Smoothing Capacitor in home made PS

When I recently built a custom HTPC in an old tape deck it made me realize that testing LED's really requires a solid and stable power supply. I am designing and building one now (yes I am a total novice) and would like a sanity check on a few things. Attached is the diagram and the application will be for testing LED's, LCD's, and eventually setting up a laser projector of some type for my stereo system (I think I will use two to three 5 - 8mw lasers at this point so that is what I am trying to design for).

Biggest question is on the smoothing capacitors. It looks to me like, here in the US, if I want to keep the voltage drop under 10% for .5A then I will need 42000uf of capacitance. That seems pretty high considering the power supply I found in a not so old stereo receiver only had two 6800uf capacitors. There is a lot of information on this on the internet but it seems to be more about theory than practice. Any Advice?
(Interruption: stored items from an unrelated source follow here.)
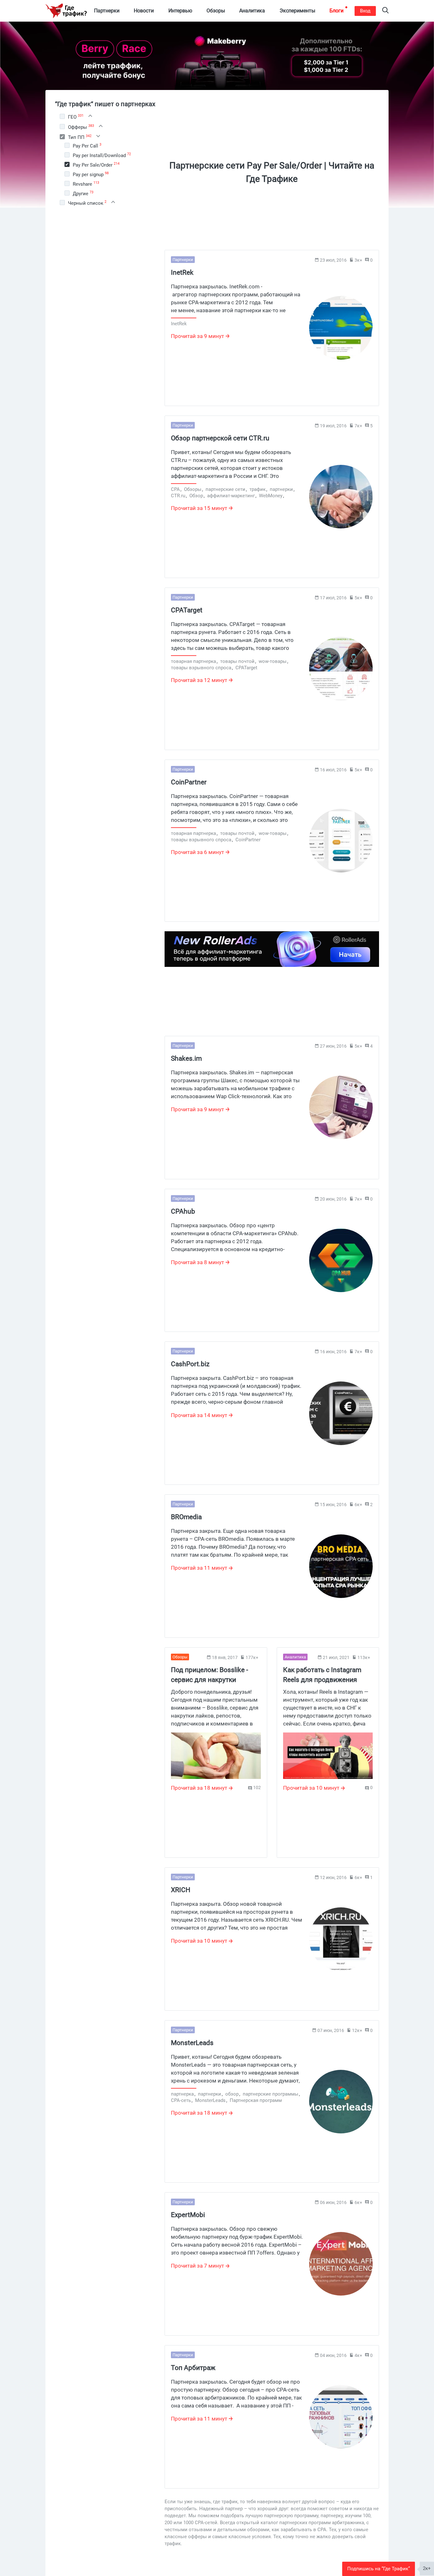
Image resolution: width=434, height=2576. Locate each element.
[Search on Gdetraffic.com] (385, 11)
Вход (365, 11)
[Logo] (66, 11)
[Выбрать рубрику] (62, 116)
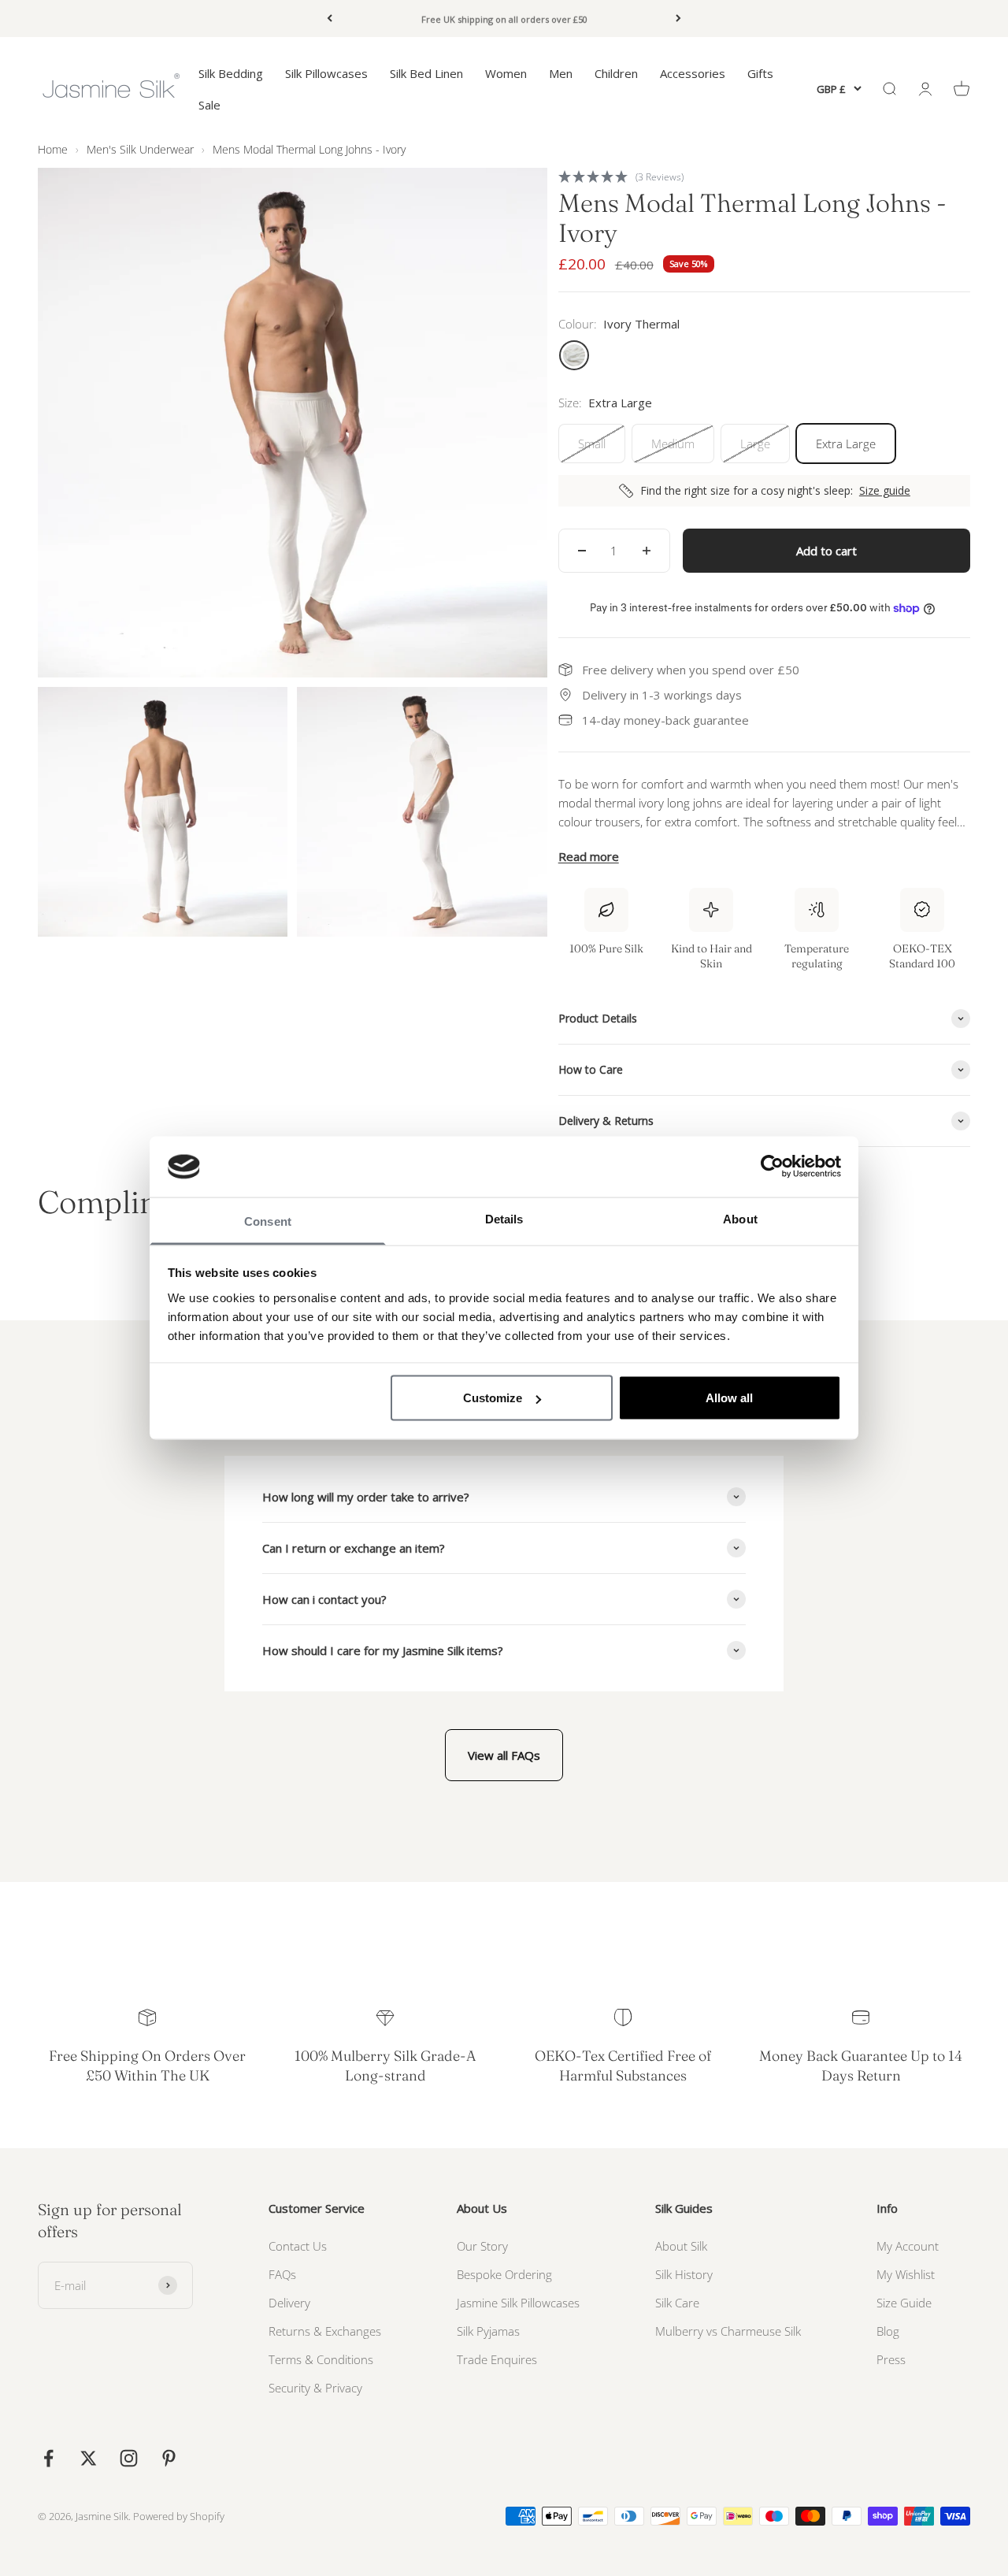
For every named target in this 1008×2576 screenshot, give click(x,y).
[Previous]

Second question, my plan is to do basic AC-DC conversion, smoothing, and regulation in the first half of the PS for outputs that are stable. Then those outputs will feed to manual switches. The switches will alow me to plug into modules that will further refine and smooth the DC power down to the precise power outputs I want. I want to protect the power supply, the modules, and the devices I plug into the final outputs. Should I build the protection in at the output modules since they will provide the final power outputs or in the first half before the power is switched. My thought was the power modules. Also I have assumed that this is overload protection, or is there other terms I should be researching?

If the diagram is too small to read let me know please.
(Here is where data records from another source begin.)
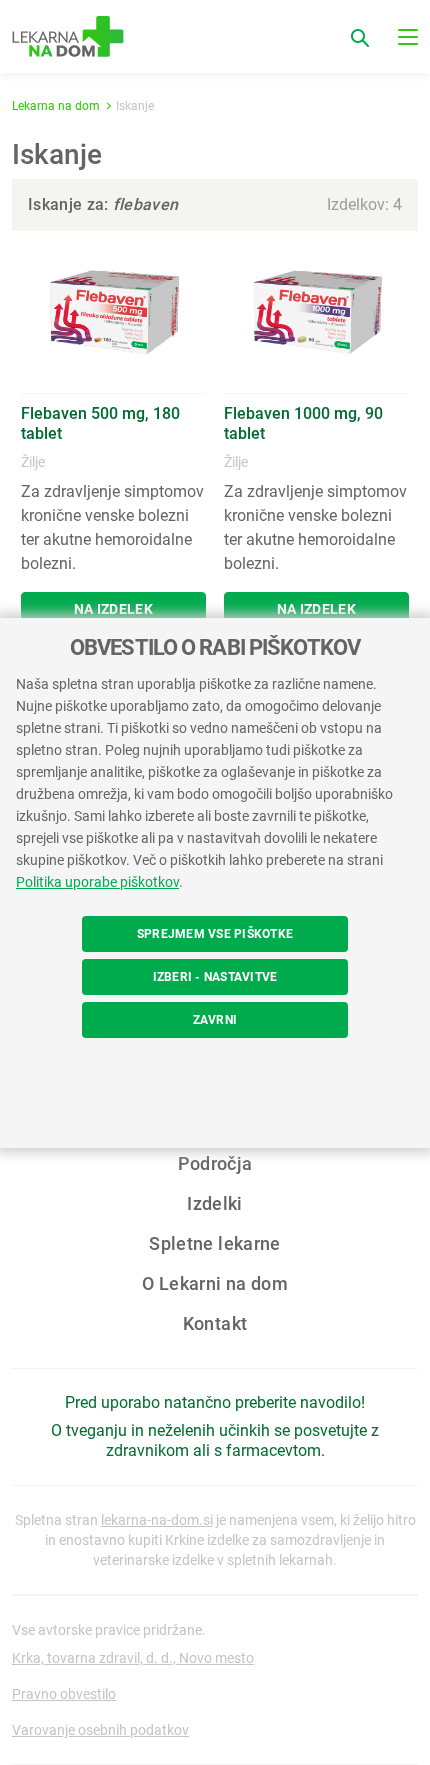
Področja (215, 1163)
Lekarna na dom (56, 106)
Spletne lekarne (214, 1243)
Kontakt (215, 1323)
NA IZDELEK (113, 609)
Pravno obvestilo (64, 1694)
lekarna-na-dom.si (157, 1520)
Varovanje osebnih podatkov (100, 1730)
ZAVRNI (215, 1020)
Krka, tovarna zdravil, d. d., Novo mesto (133, 1658)
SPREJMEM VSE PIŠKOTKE (215, 934)
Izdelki (215, 1203)
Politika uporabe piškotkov (97, 882)
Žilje (33, 462)
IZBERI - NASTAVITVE (215, 977)
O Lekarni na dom (215, 1283)
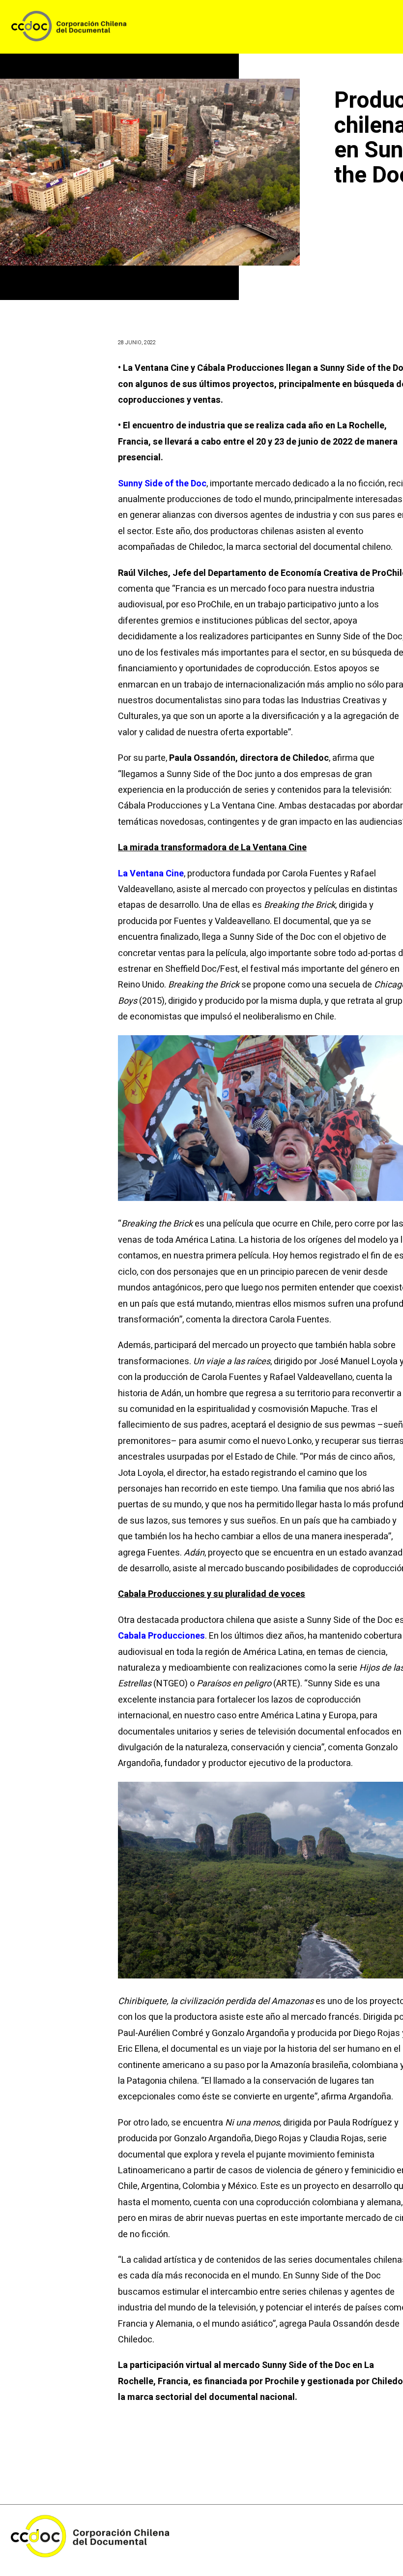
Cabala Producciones (161, 1636)
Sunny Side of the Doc (162, 483)
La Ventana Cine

That diagram is incorrect unless you mean 24.4peak VAC (AC voltage is generally stated in RMS values). Actual voltage after rectification for 24.4VAC RMS would be ~34VDC. I'll assume 34VDC after the rectifier, and you can always change the values later. The lm317 will need to have at least 2.5V of headroom to operate properly.

For a fullwave rectifier, the peak-to-peak ripple voltage is: V = I/2fC where I is current, f is AC frequency, and C is capacitance.

For the 24V line, a 10% ripple would require:

V = I/2fC
3.4 = 0.5/(120C)
C=0.5/(2.4*120)
C≈1740µF

Running the numbers for the other two voltages yield ≈2440µF for the 13V, and ≈7300µF for the 5V.

Thanks a million for the formulas and the figures. The VAC I listed is what I read off the multimeter since I could not find a datasheet for the transformer. I figured with no load it would be slightly off but I thought it would only be ~.2v. Then I read it would be a an average of 1.4v drop from the rectifier. Thanks and I will see if I can figure out where I went wrong.

Is the frequency 120 because the full wave rectifier uses both halves of the AC waveform?

The LM317 does a good job of smoothing out a lot of the noise in signals. You can take a look at this copy of the TREAD power supply schematic (attached to message) and adapt it to your needs. It was designed for clean power for audio systems.

Here is an archived link of how to build that power supply.

Great info, looking over it and the faq has answered a number of questions I am having. I have already started a slightly modified design of a schematic I found and will definitely be adding in the filter capacitors at the bridge diodes. LM317 Linear power supply Regulator selector 1.5V,3V,4.5V,5V,6V,9V 1.5A circuit : electronic circuit diagrams Latest, schematics, electronic projects

Thank you for taking time to provide these links.

Note that the LM317 is only good for about 32V input, 34V after regulation is probably pushing it a bit, and it's going to get HOT. And I mean extremely hot.

I do have a number of big aluminum heatsinks to choose from and planned to use one. As well the transformer has a couple of secondarys that I didn't have slated for usage so I will probably work one of them to a fan. Thank you for the heads up.

I want to thank all of you for your help. I have just completed the first circuit I have ever built, beyond putting a resistor in front of an LED on a custom case, and it is somewhat of a success. Instead of having the outputs at 1.5V,3V,4.5V,5V,6V,9V, they are instead at 1.38v,5.04v,7.25v,7.78v,8.72v,10.52v.

Close enough that I should be able to work the bugs out. Thanks again for the information.